What exists, the present market driven economic system is just one method of distributing money and the Universal Basic Income (UBI) is nothing more, or less, than simply another method.

Those with individualistic ideals favour the first, a market driven process, but those whose sympathies rest with sharing and helping others, favour the UBI. Most of us have a clear understanding of the first as the market system favours a few and sweeps the rest aside, some into poverty, or living precariously and others into deepening inequality.

That’s an idea championed by nearly all and favoured by most in the developed world, but it fell into disrepair late last century and has continued to deteriorate as this century has unfolded.

The second, the UBI, is less well understood and so like dogs that bark at unfamiliar noises, we jump at shadows when it is suggested people, that’s all people, are given free money.

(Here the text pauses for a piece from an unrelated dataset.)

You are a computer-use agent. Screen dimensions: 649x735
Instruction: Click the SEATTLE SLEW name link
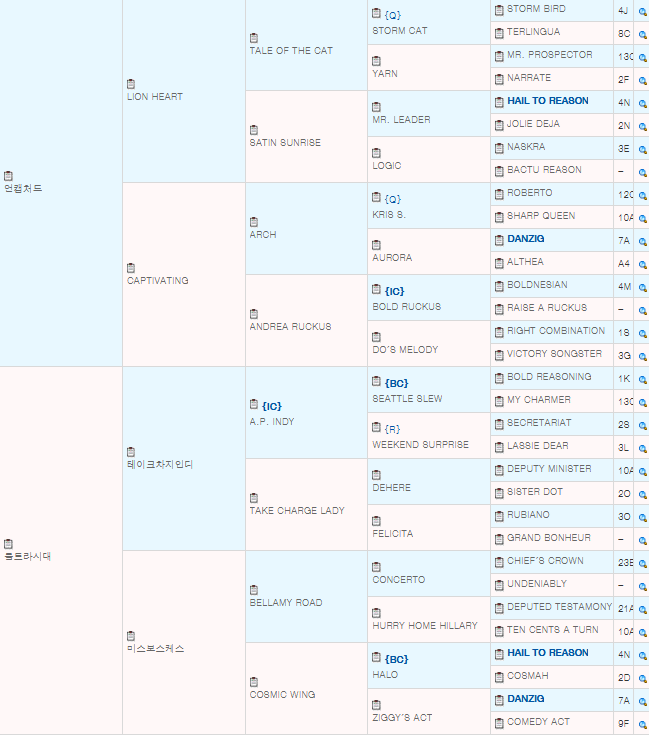407,399
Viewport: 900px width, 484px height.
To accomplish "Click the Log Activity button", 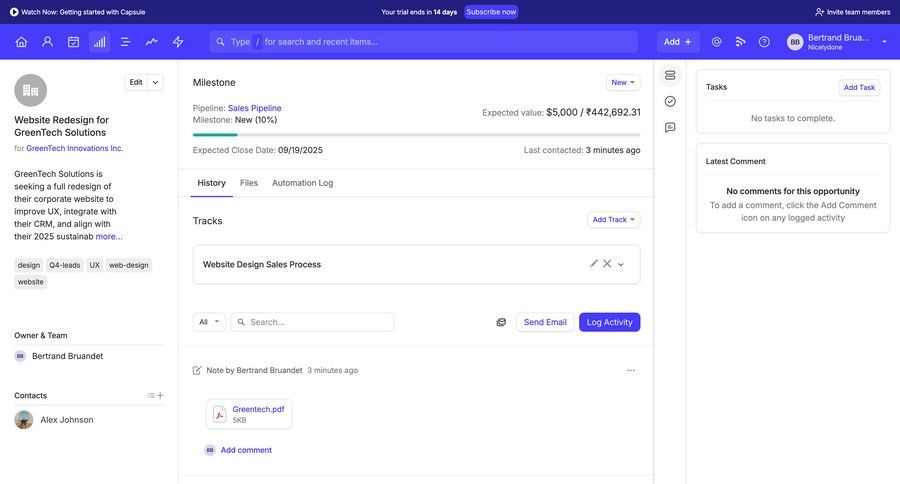I will pyautogui.click(x=609, y=322).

Free money simply doesn’t rest easily with the individualistic, market ideas ground into us for decades, if not centuries, by the agents of what exists and so they always turn for support to the mantra of a fair day’s pay for a fair day’s work, and why fix something if it’s not broken.

I’d argue, however, that the existing economic system is broken and beyond repair.

Let’s look briefly at what an unconditional, Universal Basic Income is:

It’s a regular periodic payment (for example every month) and not a one-off grant; it’s cash and not food, services or vouchers; it’s paid to individuals and not households; it’s universal and is paid to all without a means test; and it is unconditional in that there is no requirement to work or demonstrate a willingness to work.

Emotionally reassured that they have a guaranteed income, people will embark on ideas about which they are both personally passionate and enthusiastic, the foundations of success.

A UBI ends the seemingly endless national arguments about funding for the unemployed (we wouldn’t have any); gone would be those rabbit burrow-type discussions to help people, including farmers, during droughts, fires, floods (all of which become more frequent as climate change worsens); also gone, importantly, would be demoralising social stigma attached to those whose wellbeing hinges on the largesse of Centrelink (or Services Australia as it now quaintly known); homelessness would largely be eradicated; gone also would be pensions as they simply wouldn’t be needed; and replacing all those things would a group of people who, until now, felt discarded and like second-class citizens, but through the simplicity of the UBI would be given a sense of equality with their fellows.

And please don’t argue we can’t afford it as Australia is among the richest of the world’s countries at humanity’s richest moment, and in what is a striking contrast the Federal Labor Government is adhering to a plan to hand over billions in tax relief to the nation’s richest people, not to mention the nearly $20 000 handed out to the fossil fuel companies every minute, yes, $19 000 a minute!

The UBI also goes to the rich, but importantly, and critically, those at the other end of the spectrum are also among the recipients.

Beyond avoiding any arguments about cost and affordability, try to abandon adherence to what exists and think about the UBI through the prism of decency, sharing, compassion and it being the epitome of the Australian mantra of a “fair go”.

Introduction of a UBI, of course, would be loaded with difficulties, but before jumping to any idealogical-driven decisions, just remember that troubles associated with what exists saturate our news services everyday.

Arguments that people wouldn’t work are simply not true as trials around the world have found the reverse to be the case - yes, people love to do something, they love to contribute to society.

Australia has been built on and prospered because of hard work, but would a UBI change that?

No, not at all, but it would be equally rich, but the measurement of that wealth would be different gauging such things as happiness, emotional and physical health, equality and eudaemonia (that’s a combination of well-being, happiness and flourishing) and it would say nothing about the accumulation of stuff.